Walking into the opening night of a new AC/DC tour one expects few surprises. Based on past experience, Angus Young is going to do a strip-tease during “The Jack,” Brian Johnson will swing from a giant bell before “Hells Bells” and the whole thing will conclude with “For Those About To Rock, We Salute You,” complete with massive firing cannons. Last night’s opening gig of their 2008 world tour in Wiles-Barre, Pennsylvania — their first American tour since 2001 — was everything fans expected, which is precisely what made it so amazing. AC/DC perfected the rock concert around 1981. Why change it now?

The show began with a cartoon showing demonic, sexy women tying up Angus and hijacking a train. Needless to say, he foiled their plot seconds before the real Angus burst onstage in a maroon schoolboy outfit. They opened with their new single “Rock And Roll Train.” From there they went back three decades to the Bon Scott era gem “Hell Ain’t A Bad Place To Be.” Brian Johnson quickly assuaged fears that the sixty-one year old chain-smoker’s voice had deteriorated during the group’s long hiatus. It was as wonderfully grizzled as ever, though it was often hard to make out some of the words,
even when he talked to the crowd. Angus, who spent much of the evening shirtless, ran around the stage like a wind-up toy all night. During “Let There Be Rock,” a giant hydraulic lift in the middle of the floor carried him far above the crowd for his solo, which concluded with him twirling around on the ground like a dog chasing his tail.

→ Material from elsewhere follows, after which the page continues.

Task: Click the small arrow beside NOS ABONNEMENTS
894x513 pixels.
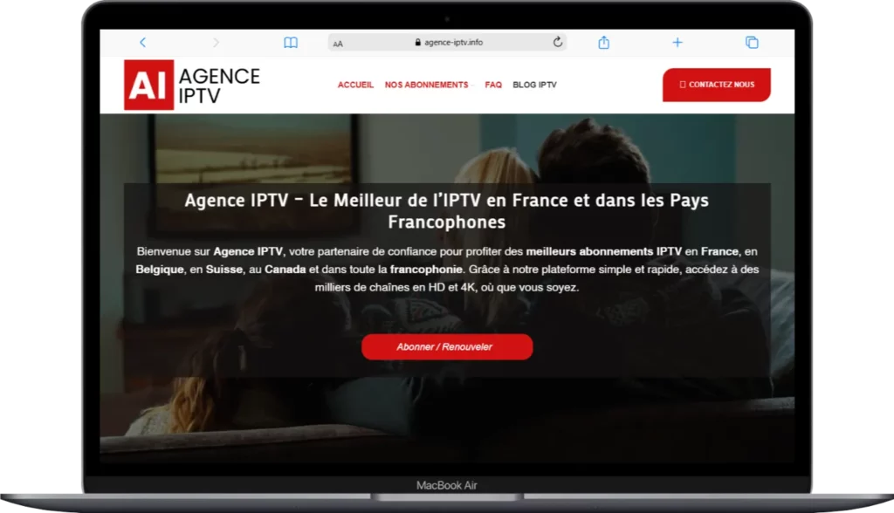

For a group who refuses to release a greatest hits album, they’ve always been quite keen to play a greatest hits set. “Thunderstruck” was the only song in the set released between 1981 and 2008. While this practice is irritating for groups like the Who (who consistently skip over deep cuts in favor of the upteenth rendition of “Behind Blue Eyes”), many of AC/DC’s best songs are their hits. Regardless, nobody was complaining. Five songs off their new album Black Ice — which came out last week — were included in the set. They fit in seamlessly with “Back In Black” and “Highway To Hell,” even as they (somewhat predictably) inspired mass bathroom breaks.

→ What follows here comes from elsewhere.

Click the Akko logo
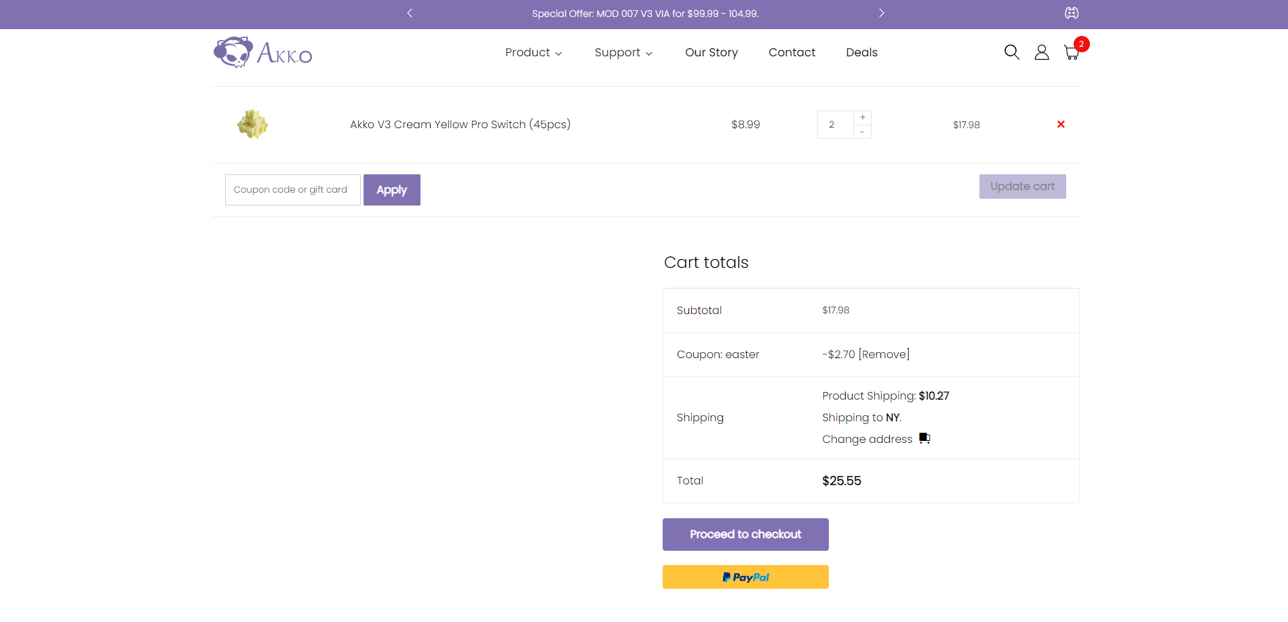The width and height of the screenshot is (1288, 622). coord(263,52)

During “TNT” huge flames shot out of devilish train in the back of the stage, which was surprisingly chintzy by AC/DC standards. Before the next song, “Whole Lotta Rosie,” Johnson gave the crowd some bad news: the group’s gigantic blow-up, Rosie, had recently bit the dust. “The flames you just saw melted her.” He wasn’t kidding — she was on stage for Sunday’s rehearsal gig. “We’re getting a new one,” he said reassuringly. The church-like ritual of an AC/DC concert cannot be disturbed, even when flames destroy an obese inflatable woman. When the group launched their last American tour in the summer of 2000, Al Gore and George W. Bush were neck and neck in the polls. A lot’s changed since then, but AC/DC are exactly how we left them.

Set List:
“Rock and Roll Train”
“Hell Ain’t a Bad Place To Be”
“Back in Black”
“Big Jack”
“Dirty Deeds Done Dirty Cheap”
“Thunderstruck”
“Black Ice”
“The Jack”
“Hell’s Bells”
“War Machine”
“Anything Goes”
“You Shook Me All Night Long”
“TNT”
“Whole Lotta Rosie”
“Let There Be Rock”

Encore:
“Highway to Hell”
“For Those About to Rock (We Salute You)”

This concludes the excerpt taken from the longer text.